Isn't that cherry picking an optimum scenario out of a billion possibilities, I.E., it is most likely never going to happen?
Definitely. Just some people didn’t believe it was possible at all, or possibly received inheritance and are looking for ways to multiply their wealth. I mentioned earlier you get better odds at roulette that pays 36:1.

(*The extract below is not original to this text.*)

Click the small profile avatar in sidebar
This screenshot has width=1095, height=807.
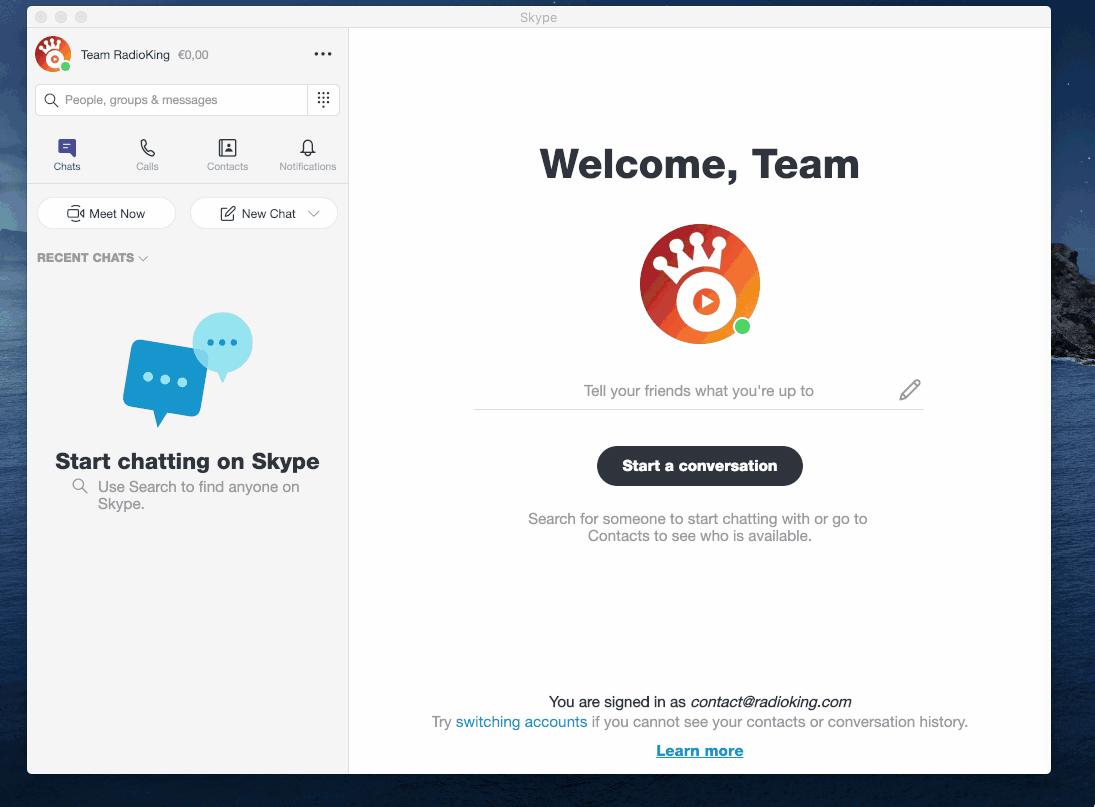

Comparing your typical noobs on Wall street bets using options like lottery tickets to legendary traders is a hoot. The crowd on the site considers their trading style to be for degenerates with a YOLO philosophy - betting the whole farm on on trade since you only live once. The best traders do swing at fat pitches - they have the experience and capital to aggressively size up while at the same time properly manage their risk on those not so common trades with high asymmetrical reward-to-risk at extremes. Ex. - A highly skilled trader that may avg risking 60 basis points (0.60%), on the few fat pitch trades they take they may increase this to about 200 bps (2%). They aggressively leverage their profits without increasing their initial 200 bps of risk. A far cry from betting the whole farm on a trade. This is the $34M trade made by CIS (trader in Japan) , he already had a very large acct made as a long time successful trader. Note how he starts small and leans into it, having a 1,700 contract short position on the Nikkei.
What's the saying... I'd rather be lucky than smart. In my book, he's smarter than 99% of the people, who just don't listen when you tell them, don't sell teenies!!! That's the real lesson here. The asshole on the other side that sold them to him thinking it was free money - or maybe he wasn't a stupid asshole, maybe he just got 'unlucky.'
"Eddie Choi turned less than $800 into nearly $108,000 by purchasing puts on Roku stock and SPY — the S&P 500 exchange-traded fund — then profiting enormously when they fell, Bloomberg reported. He learned how to trade options on WallStreetBets, a subreddit with the tagline "Like 4chan found a Bloomberg terminal." Well if he only risk $800 for each trade, his one time profit can give him another 135 chances to win.
@Turveyd, you might want to check your math. Rough cross-check: even if it was $1k per chance, that would give him 108 chances.